## Assigned task A
Copy from the news excerpt on Canada's vaccine deal with India, word for word, the passage that begins at the words "During the Feb." and ends after the words "and middle-income countries.".
## Assigned task B
Carry on the news excerpt about Canada's vaccine deal with India, starting after its last sentence.
━━━ Extract provided
India’s High Commissioner to Canada Ajay Bisaria said the federal government was able to secure that deal because Mr. Trudeau decided to call India’s Prime Minister Narendra Modi. The two have had a frosty relationship at times and, in December, the Indian government took Canada to task after Mr. Trudeau commented on farmer protests in India. But Mr. Bisaria said the two countries are now on a “good footing.”

During the Feb. 10 call between the two leaders, Mr. Bisaria said Mr. Trudeau “commended Prime Minister Modi for the dialogue going on with India’s farm leaders and the fact that it was going on following democratic principles.” He noted that Mr. Modi immediately made public his willingness to help the federal government after that meeting.

“That was the critical tipping point because ... at the end of the day there are political choices made when you apportion the vaccine among partners,” Mr. Bisaria said about the call and Canada’s success in buying the shots.

Canada will also receive 1.9 million shots of the AstraZeneca vaccine through the COVAX fund, which was primarily set up for low- and middle-income countries.

On top of those deliveries, Mr. Trudeau added that even more shots could start arriving in Canada if the federal regulator authorizes the shots from Johnson & Johnson and Novavax.
━━━━━━
━━━ Dataset entries
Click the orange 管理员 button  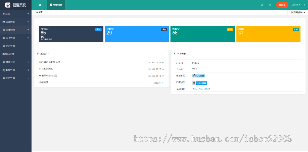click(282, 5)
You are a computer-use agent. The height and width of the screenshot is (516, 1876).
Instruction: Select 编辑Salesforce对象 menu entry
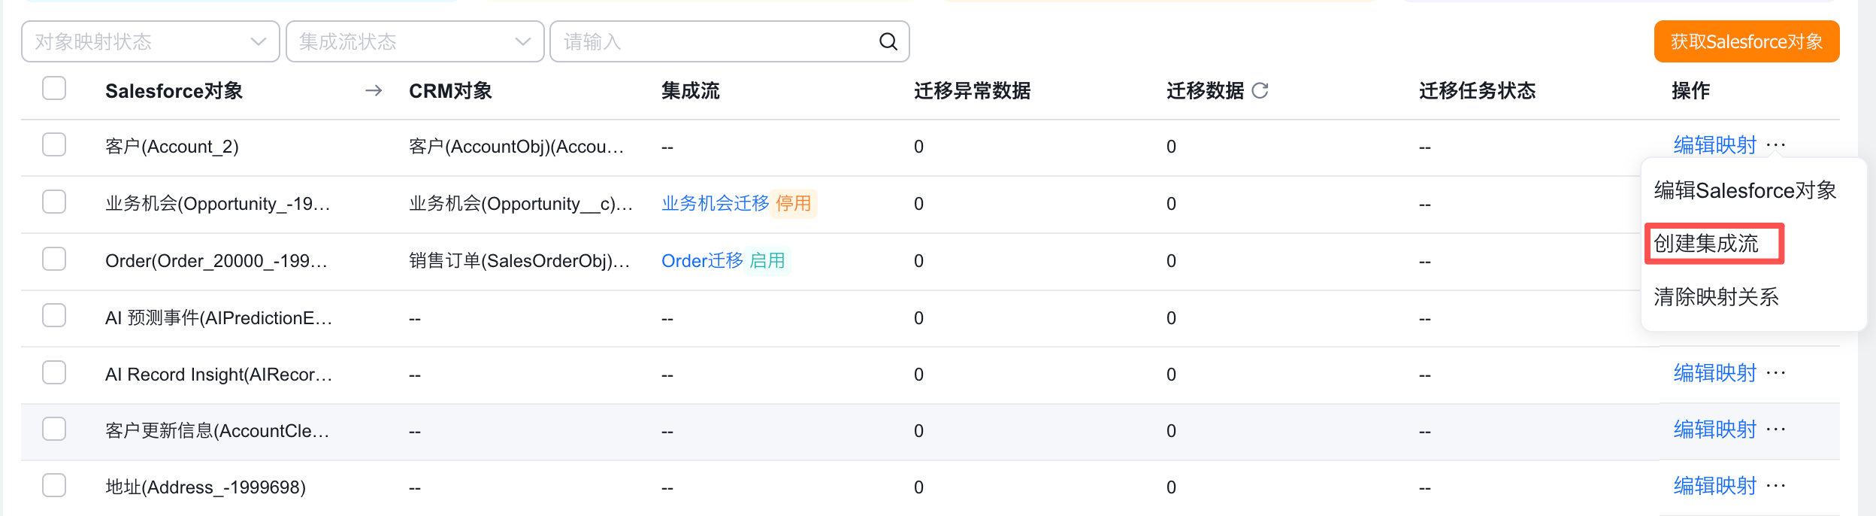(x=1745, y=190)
━━━━━━
━━━ Dataset entries
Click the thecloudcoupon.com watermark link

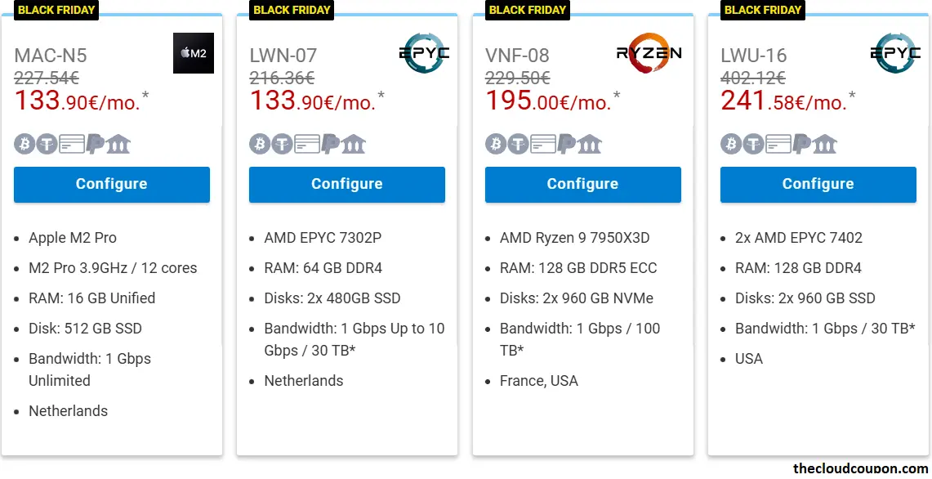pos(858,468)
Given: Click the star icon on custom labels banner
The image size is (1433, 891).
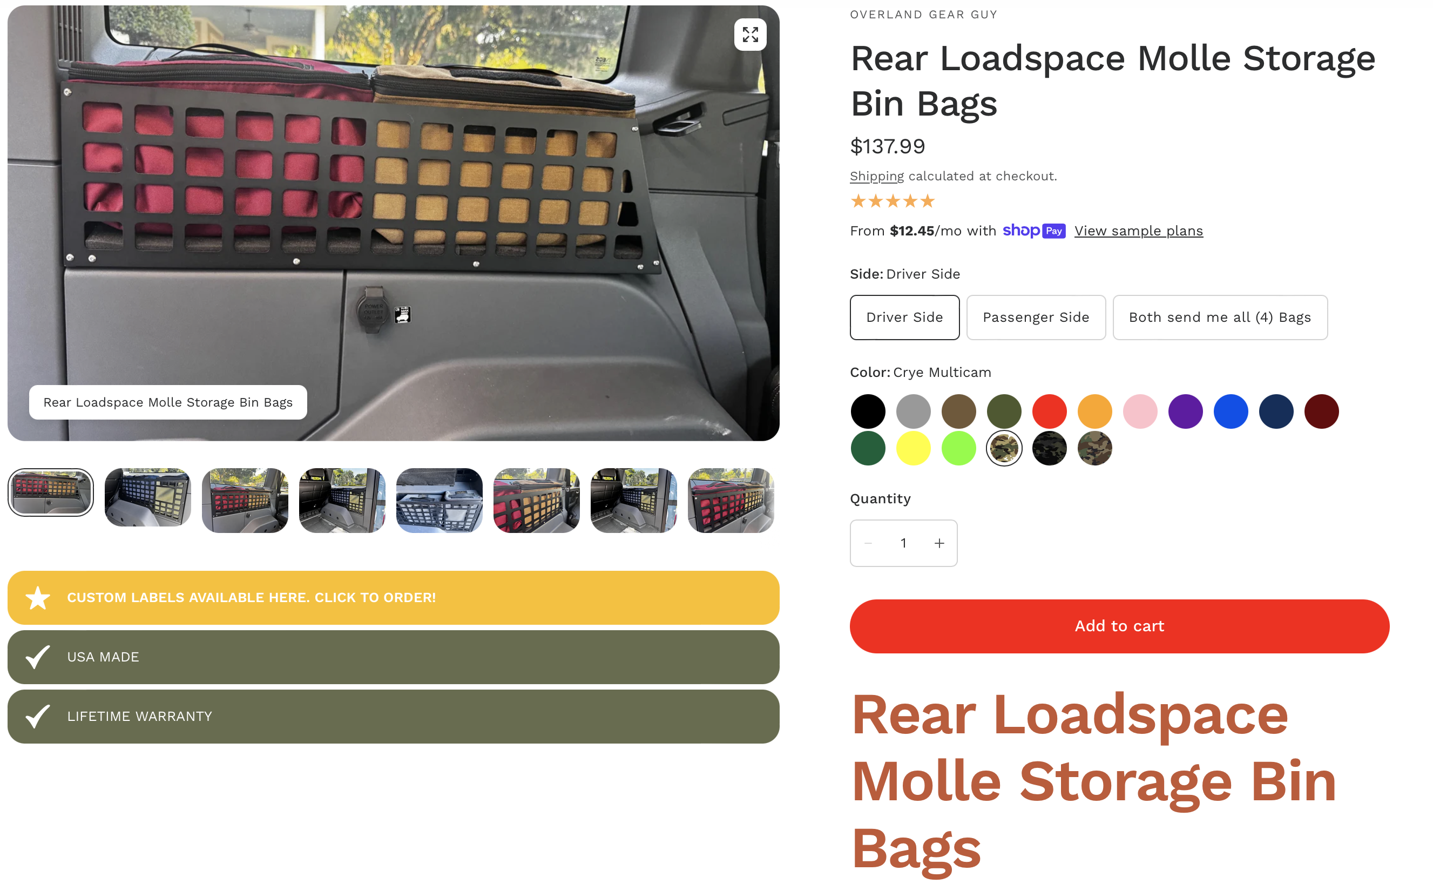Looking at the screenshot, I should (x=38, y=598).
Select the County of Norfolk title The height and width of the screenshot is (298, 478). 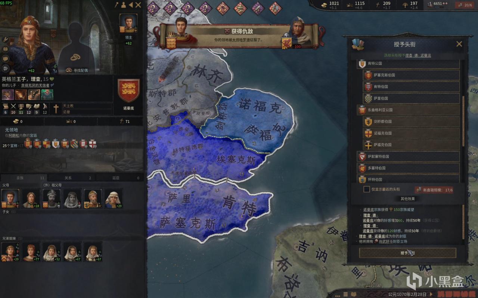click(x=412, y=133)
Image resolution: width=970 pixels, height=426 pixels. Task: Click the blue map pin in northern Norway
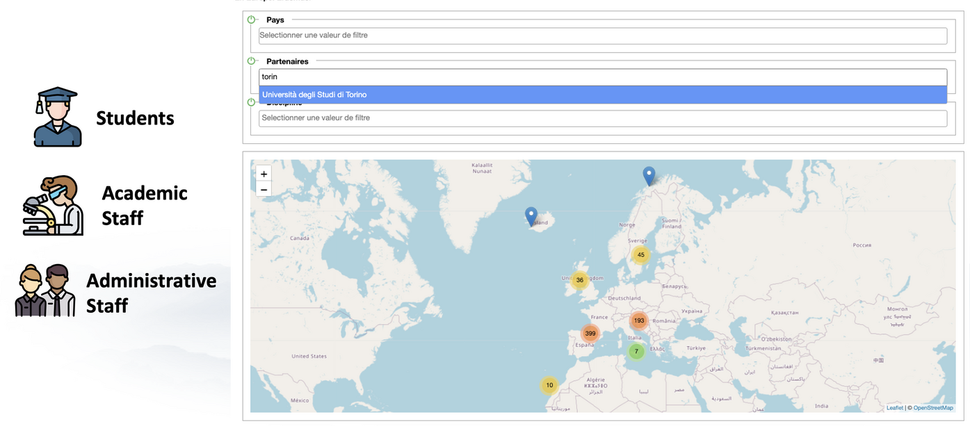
━━━━━━
## Response A
During the Feb. 10 call between the two leaders, Mr. Bisaria said Mr. Trudeau “commended Prime Minister Modi for the dialogue going on with India’s farm leaders and the fact that it was going on following democratic principles.” He noted that Mr. Modi immediately made public his willingness to help the federal government after that meeting.

“That was the critical tipping point because ... at the end of the day there are political choices made when you apportion the vaccine among partners,” Mr. Bisaria said about the call and Canada’s success in buying the shots.

Canada will also receive 1.9 million shots of the AstraZeneca vaccine through the COVAX fund, which was primarily set up for low- and middle-income countries.

## Response B
Vaccine candidates from both of these companies are currently being reviewed by Health Canada. It’s expected that the Johnson & Johnson vaccine will be the next one approved.

The federal government has not released any updated information about how much the vaccines are costing Canada. On Wednesday, The Canadian Press reported that federal budget documents show $5.3-billion was approved in December for COVID-19 vaccines and treatments, including the purchase of doses as well as research and development.

Another change that has the potential to speed up Canada’s inoculations are new guidelines released Wednesday by the National Advisory Committee on Immunization, which said provinces and territories can wait up to four months to administer the second shots of the vaccines that require two doses.

If that change is implemented, the committee said it would mean 80 per cent of people 16 years and older could get their first shot by the end of June.